Line tally for "agent": state how many lines of the entries include it, with no other text.

☆ ☆ ☆ ☆ ☆

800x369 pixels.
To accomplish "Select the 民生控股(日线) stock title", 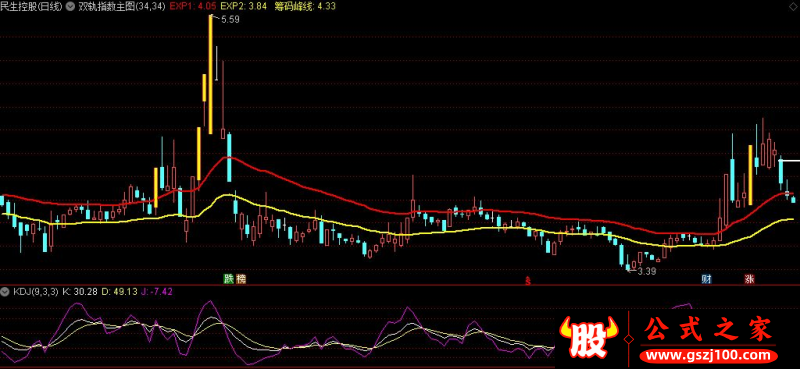I will coord(32,7).
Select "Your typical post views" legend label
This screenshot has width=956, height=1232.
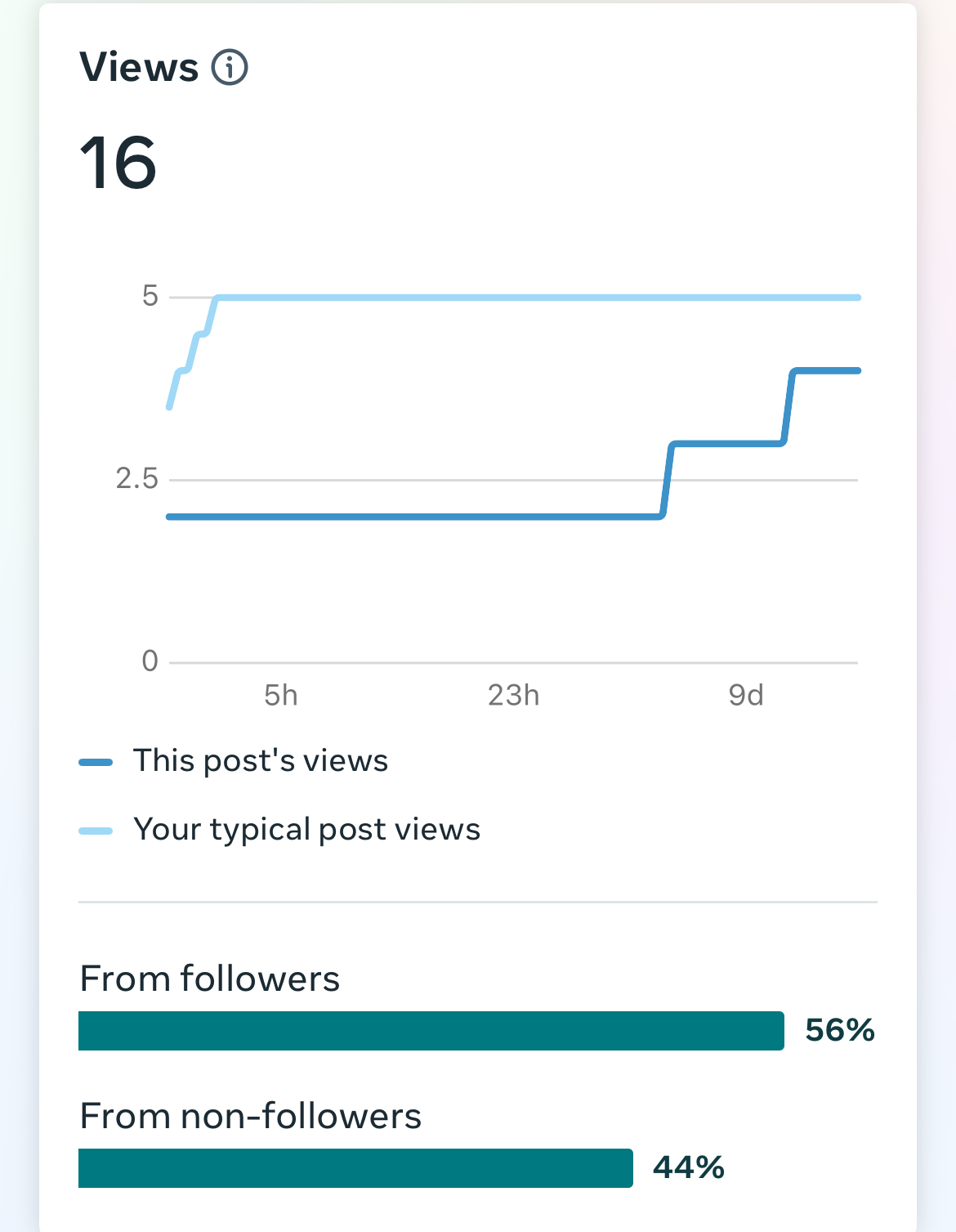pyautogui.click(x=306, y=830)
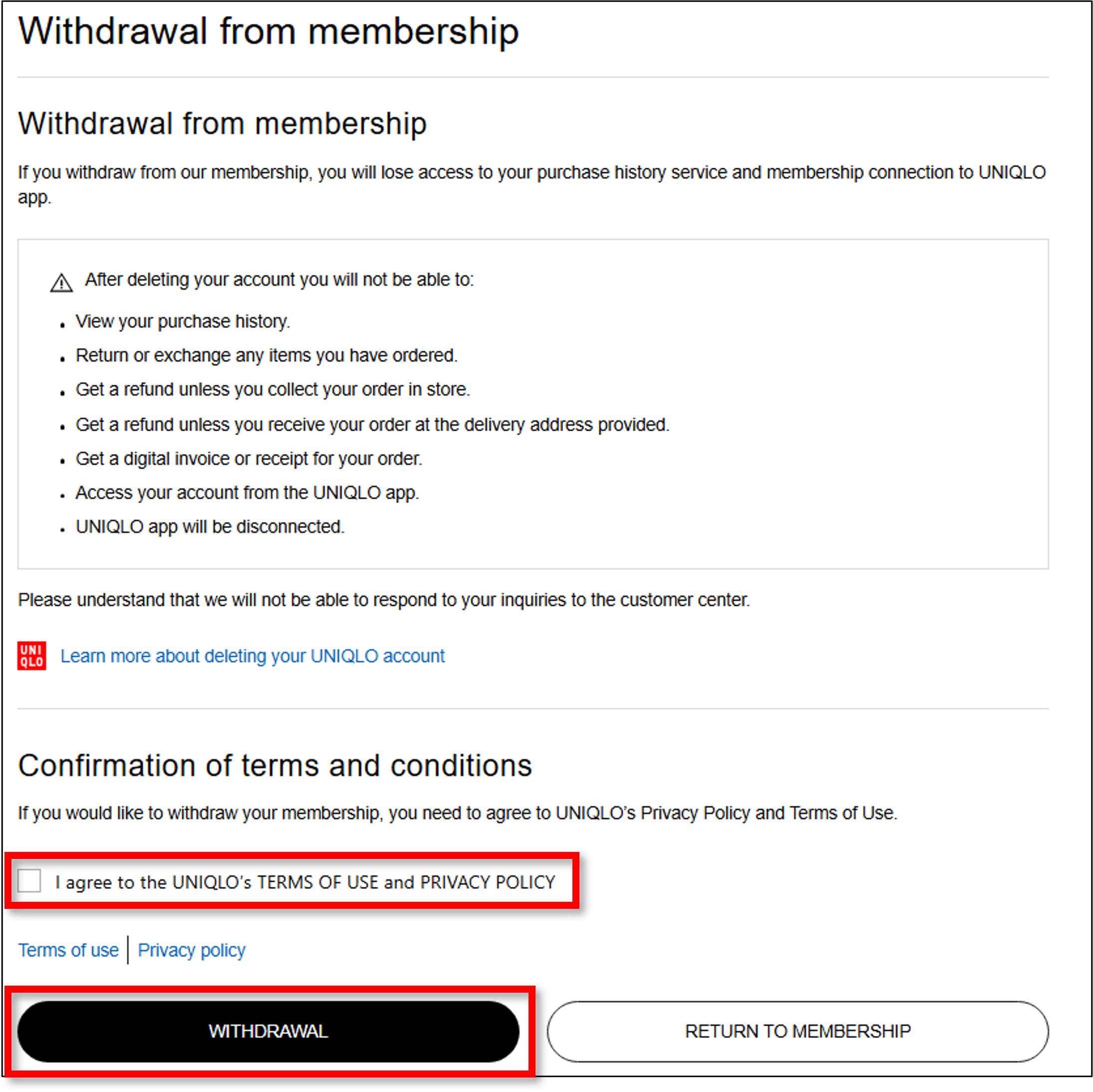Click RETURN TO MEMBERSHIP button
This screenshot has width=1093, height=1092.
(x=797, y=1031)
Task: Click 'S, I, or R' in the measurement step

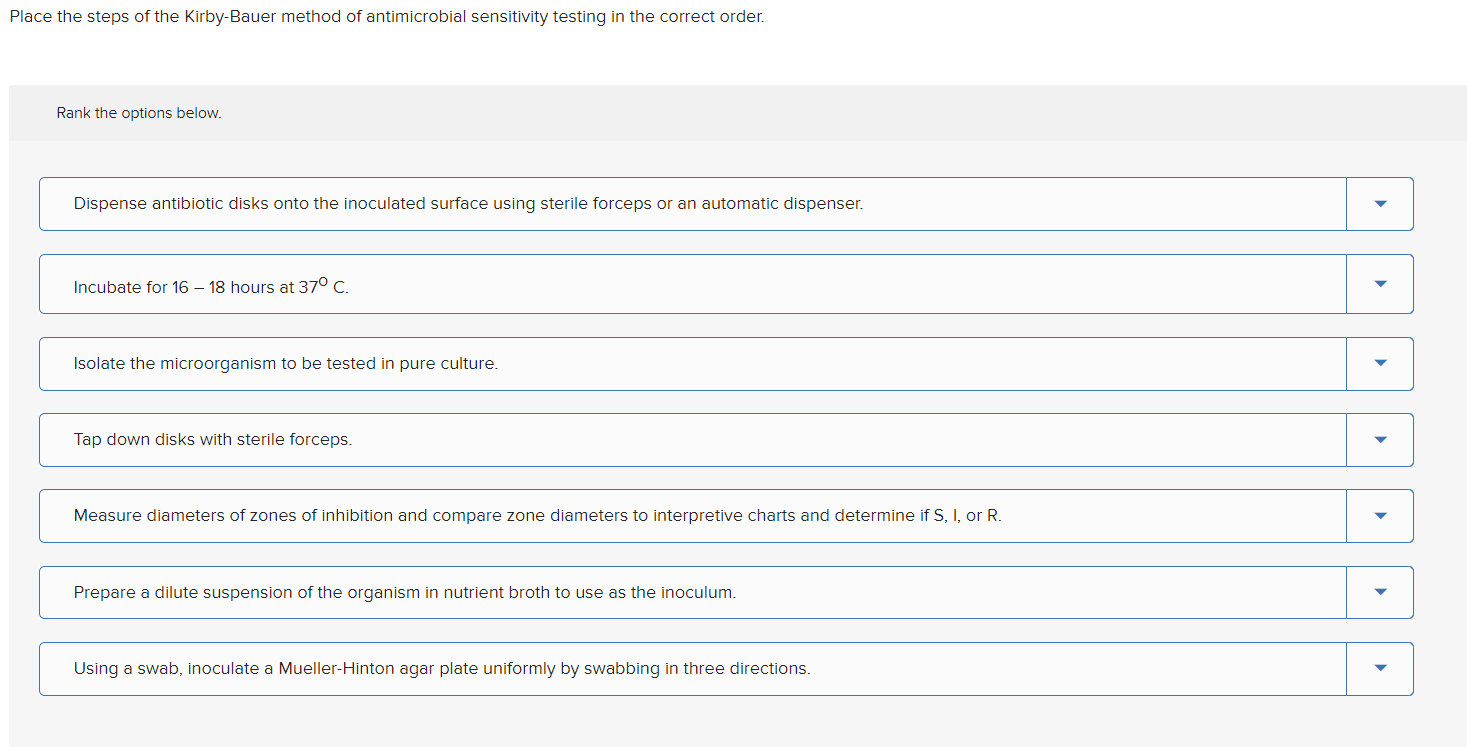Action: pos(966,516)
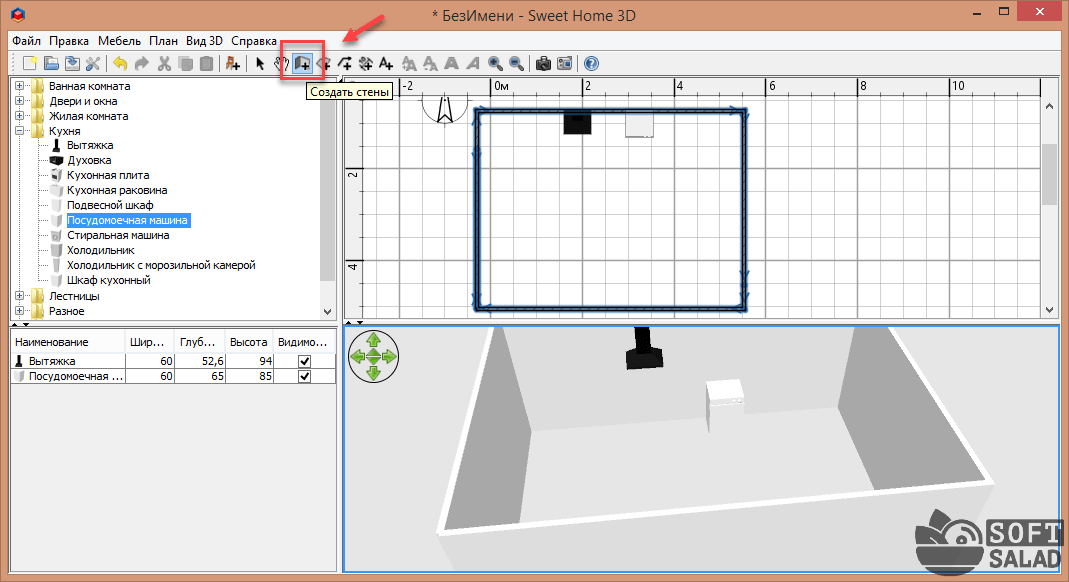Viewport: 1069px width, 582px height.
Task: Click the plan view vertical scrollbar thumb
Action: click(x=1049, y=173)
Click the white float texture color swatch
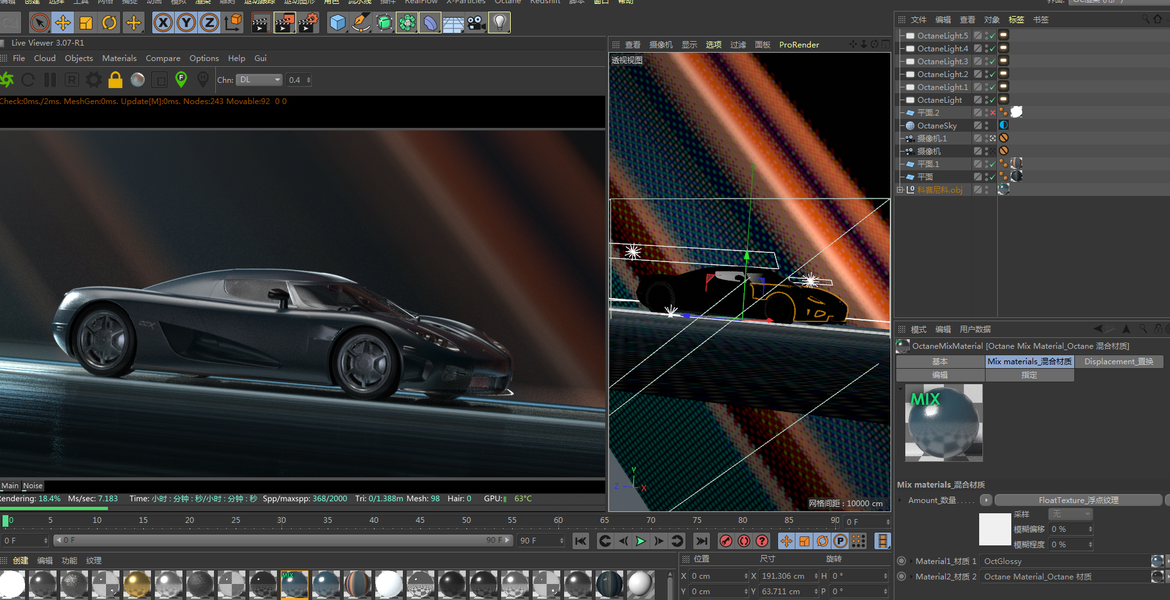 (x=995, y=529)
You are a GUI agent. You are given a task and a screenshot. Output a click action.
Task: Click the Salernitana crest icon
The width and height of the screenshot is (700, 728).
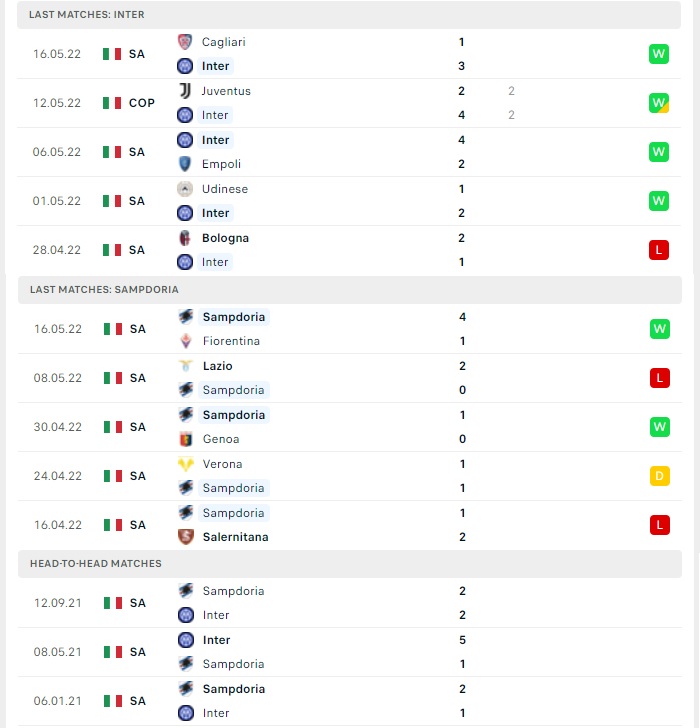(186, 537)
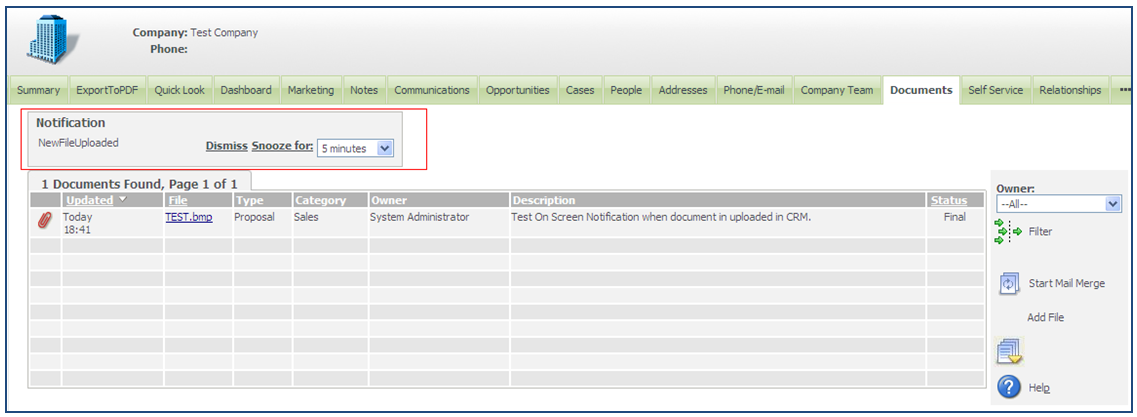Click the more tabs ellipsis icon
The height and width of the screenshot is (417, 1137).
pyautogui.click(x=1124, y=90)
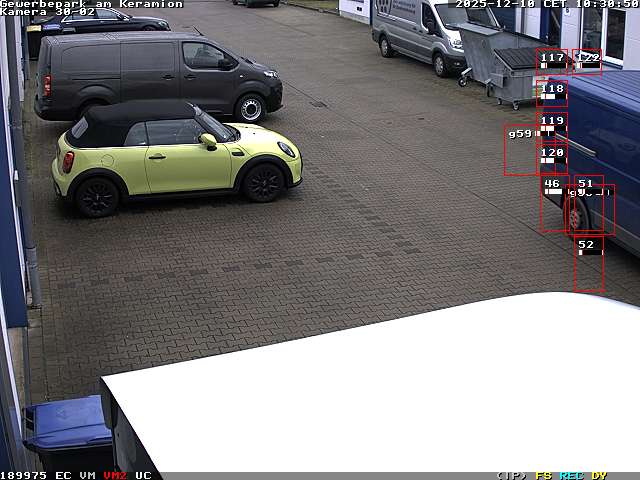Click the Kamera 30-02 camera name overlay

(x=48, y=12)
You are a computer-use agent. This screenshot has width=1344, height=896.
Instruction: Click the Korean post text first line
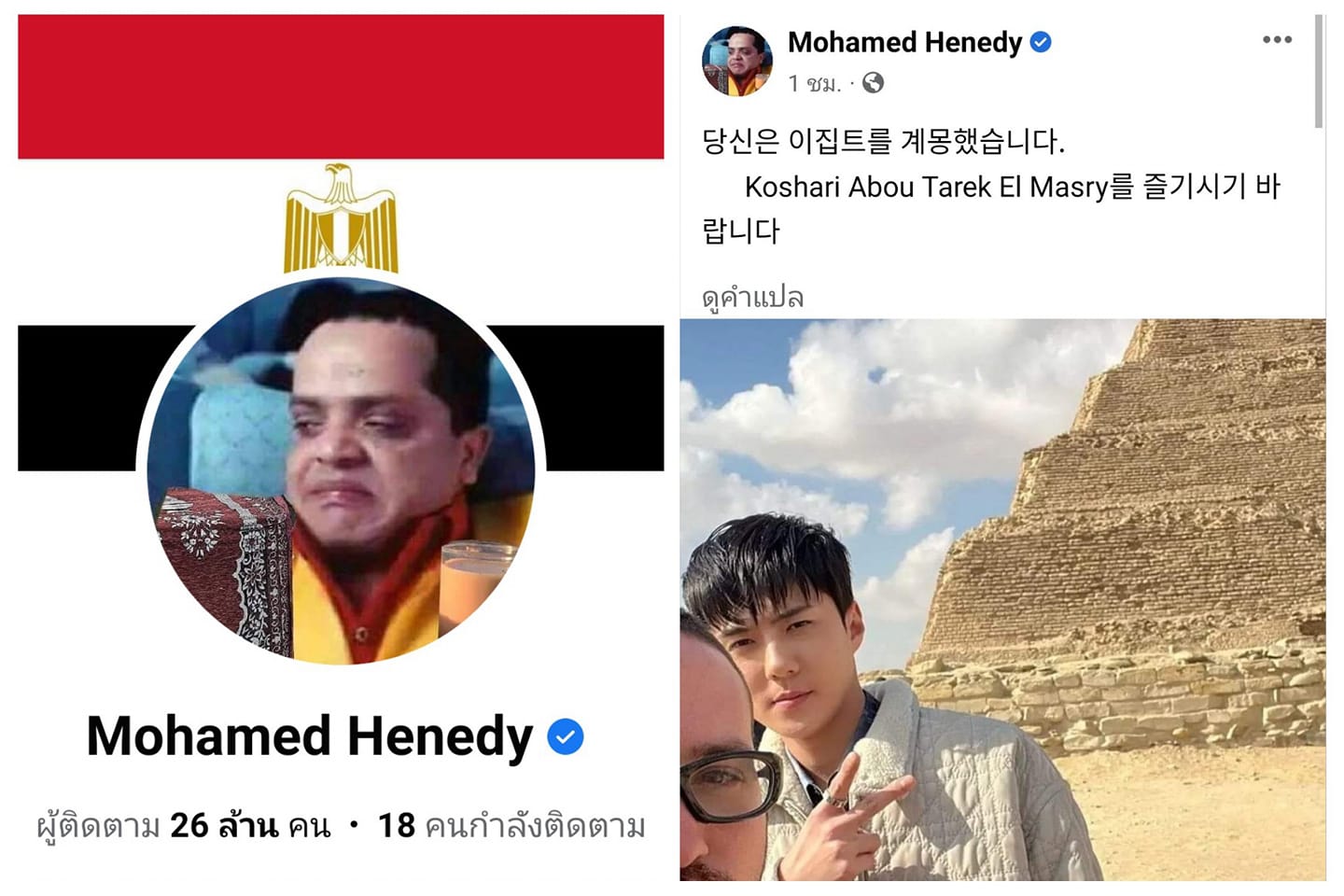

☆ ☆ ☆ ☆ ☆

• **Your solution**:
2